### Что нужно сделать
1. Перепишите отрывок о новом знании, начиная со слов «Томас Гоббс в» и продолжая до слов «жестоко сковывали его.» включительно.
2. Ответьте по отрывку о новом знании:
(a) В каком году Томас Гоббс полагал, что до Коперника не существовало настоящей астрономии?
(b) С какими приборами экспериментировал Генри Пауэр?
(c) Что, по ожиданиям Гленвилла, потомки будут покупать, чтобы полететь в далекие края?
3. Допишите следующую часть отрывка о новом знании после его последнего предложения.

И у меня нет сомнений, что наши потомки превратят множество вещей, которые сегодня всего лишь слухи, в практическую реальность. Настанет эпоха, когда путешествия в неизведанные Южные Земли или даже на Луну будет не более странным, чем в Америку. Для тех, кто придет после нас, будет обычным делом купить пару крыльев и полететь в далекие Края, как теперь мы покупаем пару Башмаков, чтобы совершить Путешествие. А беседы на расстоянии с Индиями посредством Симпатической передачи в будущем станут такими же привычными, как для нас письменная корреспонденция… Теперь у тех, кто судит согласно узости старых принципов, эти парадоксальные ожидания вызовут улыбку. Но те великие изобретения, которые в последние эпохи изменили лик всего нашего мира, вне всякого сомнения, в прежние времена, будучи голыми предположениями, чистыми гипотезами, выглядели нелепо. Разговоры об открытии новой Земли [Новый Свет на Американском континенте] были продиктованы любовью к Античности: плавание, не видя звезд и берегов, руководствуясь одним лишь минералом [компасом], – история еще более абсурдная, чем полет Дедала{89}.
Конечно, Гленвилл оказался прав: мы летаем и «беседуем» на расстоянии; мы побывали не только в Австралии, но и на Луне.
Томас Гоббс в 1655 г. полагал, что не существовало настоящей астрономии до Коперника, физики до Галилея, физиологии до Уильяма Гарвея. «И лишь после них в течение очень короткого времени астрономию и общую натурфилософию отлично продвинули вперед… Следовательно, натурфилософия – новое явление»{90}. Однако самое яркое описание идеи о том, что знание трансформируется и что новое знание совсем не похоже на старое, принадлежит Генри Пауэру (одному из первых англичан, экспериментировавших с микроскопом и барометром):
И это век, в котором разум всех людей переживает своего рода брожение, и дух мудрости и учености восстает и начинает освобождаться от всех бренных и земных преград, которые так долго мешали ему, а также от безжизненной слизи и caput mortuum [лишенных смысла] бесполезных представлений, которые так долго и жестоко сковывали его.

### Выдержка из данных

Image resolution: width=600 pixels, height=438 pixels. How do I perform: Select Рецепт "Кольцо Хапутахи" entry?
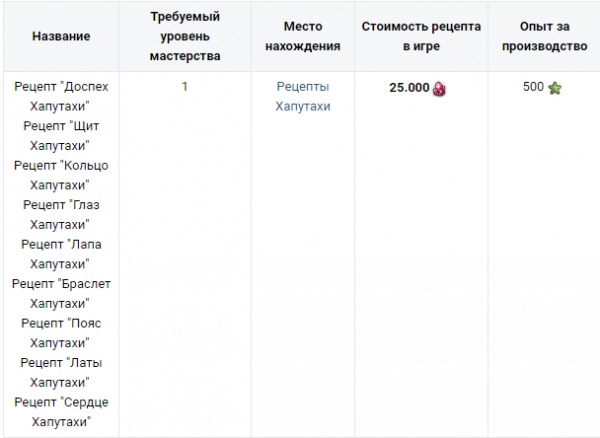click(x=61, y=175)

### Ответы по заданиям
1.
Томас Гоббс в 1655 г. полагал, что не существовало настоящей астрономии до Коперника, физики до Галилея, физиологии до Уильяма Гарвея. «И лишь после них в течение очень короткого времени астрономию и общую натурфилософию отлично продвинули вперед… Следовательно, натурфилософия – новое явление»{90}. Однако самое яркое описание идеи о том, что знание трансформируется и что новое знание совсем не похоже на старое, принадлежит Генри Пауэру (одному из первых англичан, экспериментировавших с микроскопом и барометром):
И это век, в котором разум всех людей переживает своего рода брожение, и дух мудрости и учености восстает и начинает освобождаться от всех бренных и земных преград, которые так долго мешали ему, а также от безжизненной слизи и caput mortuum [лишенных смысла] бесполезных представлений, которые так долго и жестоко сковывали его.

2.
(a) В 1655 г.
(b) С микроскопом и барометром.
(c) Пару крыльев.

3.
Думаю, в наш век философия прибывает подобно приливу, хотя перипатетики еще надеются остановить приливное течение или (по примеру Ксеркса) обуздать море, дабы помешать подъему свободной философии. Думаю, я вижу, как весь старый мусор будет смыт, а гнилые постройки разрушены и унесены этим могучим потоком. В наши дни должны быть заложены основания гораздо более величественной философии, которая никогда не сможет быть опровергнута: это будет эмпирическое и чувственное обследование феноменов природы, выводящее причины вещей из таких первоисточников природы, которые, как мы наблюдаем, производимы искусством и безошибочным доказательством механических орудий: несомненно, этот, и никакой другой, и есть путь построения истинной и вечной философии…{91}
В 1666 г. математик и картограф Джон Уоллис (который придумал символ ∞ для обозначения бесконечности) выражался более осторожно: «Затем Галилей и (после него) Торричелли и другие применили механические принципы для разрешения философских противоречий; хорошо известно, что натурфилософия оказалась более вразумительной, и меньше чем за сто лет она добилась большего прогресса, чем за предыдущие столетия»{92}.
Гук, Гленвилл, Гоббс и Уоллес сами участвовали в этой трансформации, однако их видение происходящего разделяли и хорошо информированные наблюдатели. В 1666 г. епископ Сэмюэл Паркер восславил недавнюю победу «механической и экспериментальной философии» над философией Аристотеля и Платона и заявил:
…Мы можем обоснованно ожидать от Королевского общества (если они будут следовать своему предназначению) великого Развития натурфилософии, невиданного во все предшествующие эпохи; поскольку они отбросили все разрозненные Гипотезы и полностью посвятили себя опытам и наблюдениям, они могут не только представить миру полную историю природы (которая есть наиболее полезная часть физиологии [науки о природе]), но также заложить прочную и надежную основу, на которой будут возводиться Гипотезы{93}.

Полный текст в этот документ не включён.